A acusação chamou a depor 33 pessoas e apresentou grande quantidade de documentos que provavam a culpa dos réus, bem como numerosos filmes e fotografias.

A defesa, por seu turno, recorreu a 61 testemunhos verbais e declarações escritas de mais de 143 testemunhas.

As deliberações dos jurados prolongaram-se até 1 de Outubro de 1946, exigindo um árduo esforço inerente à minuciosa revisão de factos e provas, bem como da legislação aplicável naquele que foi o primeiro julgamento criminal internacional da História.

Os outros Nurembergas

No território alemão sob ocupação americana foram criados vários Tribunais de Desnazificação, os quais julgaram quatro tipos de nazis: grandes delinquentes, delinquentes, pequenos delinquentes e menores apoiantes do regime nazi. Por eles passaram numerosos individuos que, por qualquer motivo, estiveram ligados a instituições do III Reich.

As execuções dos condenados ficaram a cargo do primeiro-sargento John C. Wood, de Santo António, Texas, um carrasco profissional que até então já tinha executado 229 pessoas.

A 16 de Outubro de 1946, à 1 hora e 13 minutos da madrugada, Ribbentrop, o primeiro a ser enforcado, subia as escadas que conduziam ao patíbulo erguido no ginásio da prisão. Num curto espaço de tempo seguiram-se-lhe Keitel, Kaltenbrunner, Rosenberg, Frank, Frick, Streicher, Jodl, Sauckel e Seyss-Inquart.

Hermann Goering foi o único a escapar ao verdugo, suicidando-se duas horas antes de ser enforcado com uma cápsula de cianeto que alguém lhe havia entregue na cela.

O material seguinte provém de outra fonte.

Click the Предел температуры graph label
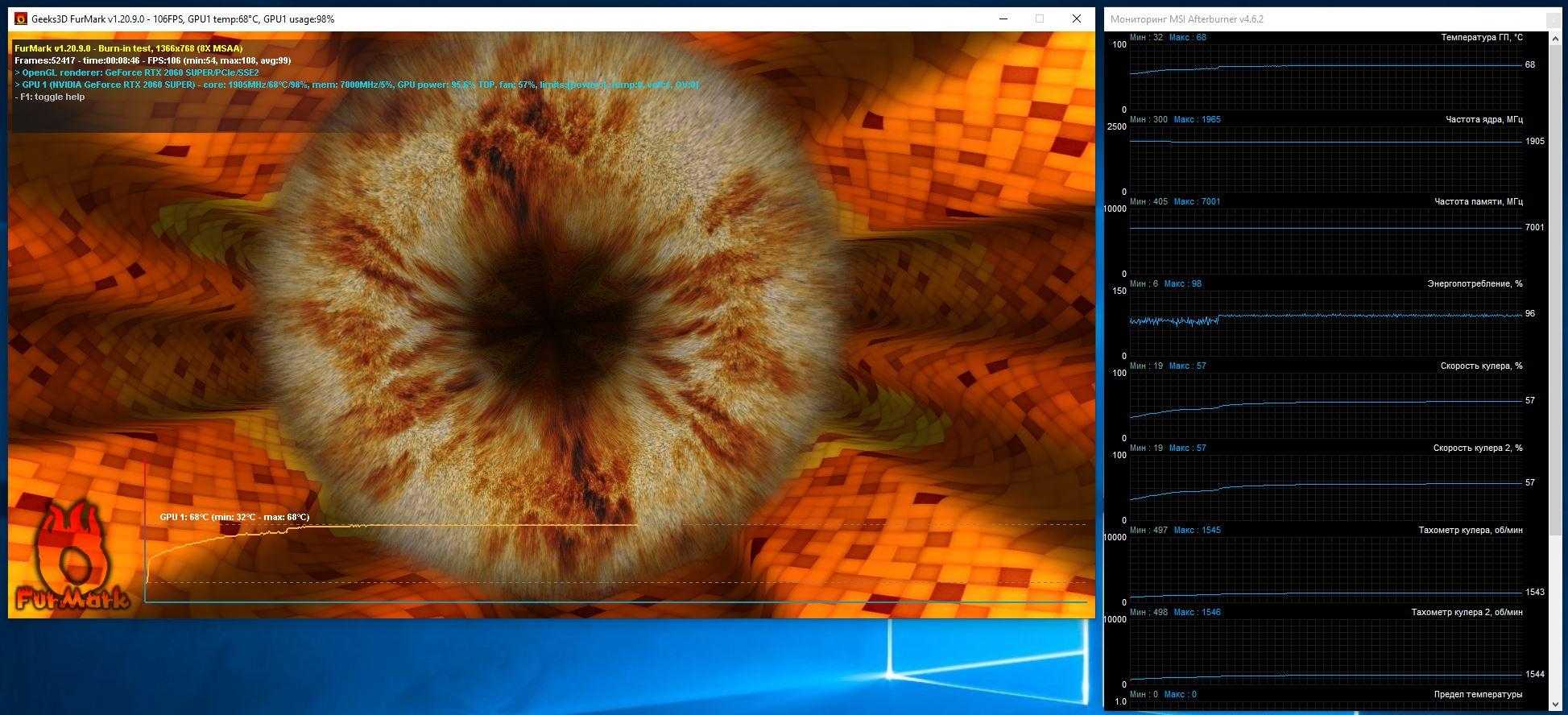1568x715 pixels. 1477,694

Para evitar qualquer manifestação de índole saudosista, os corpos dos líderes nazis foram cremados no único forno crematório existente em Dachau, nos arredores de Munique, e as suas cinzas espalhadas nas margens do rio Isar.

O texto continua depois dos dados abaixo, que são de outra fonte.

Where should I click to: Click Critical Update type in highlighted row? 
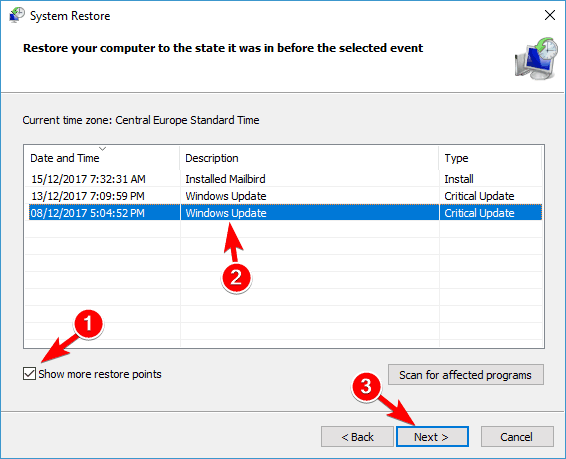click(x=479, y=213)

A polémica do Nuremberga japonês

A 19 de Janeiro de 1946, o general Douglas MacArthur, comandante supremo aliado no Japão, tornava pública a ordem que dava início ao julgamento dos criminosos de guerra japoneses.

Realizado em Tóquio, ao longo de 417 dias, o julgamento era em tudo semelhante ao realizado em Nuremberga, com a acusação a socorrer-se do mesmo documento lido pelos juízes de Nuremberga. O tribunal militar, presidido pelo australiano William Webb, integrava representantes de onze países: Austrália, Canadá, China, França, Holanda, Índia, Filipinas, Nova Zelândia, URSS, Reino Unido e Estados Unidos da América.

Tal como sucedeu com o processo alemão, o desenvolvimento dos acontecimentos foi marcado pela polémica. A acusação ficou a cargo de um dos causídicos norte-americanos e na sala as únicas línguas utilizadas foram o japonês e o inglês. Aos acusados foi concedida a atenuante de agirem no cumprimento de ordens e foi tomado em linha de conta o posto que ocupavam no momento em que praticaram os actos de que eram acusados.

O tribunal acabaria por condenar sete dos réus à pena capital. Entre eles contava-se Hideki Tojo, ministro da Guerra e primeiro-ministro do Japão durante grande parte da contenda, destituído em Julho de 1944 perante as sucessivas derrotas sofridas pelas forças nipónicas. Tojo que tentara suicidar-se antes de ser preso, foi enforcado a 22 de Novembro de 1948. Dos restantes acusados, 16 foram condenados a prisão perpétua e dois a penas menores.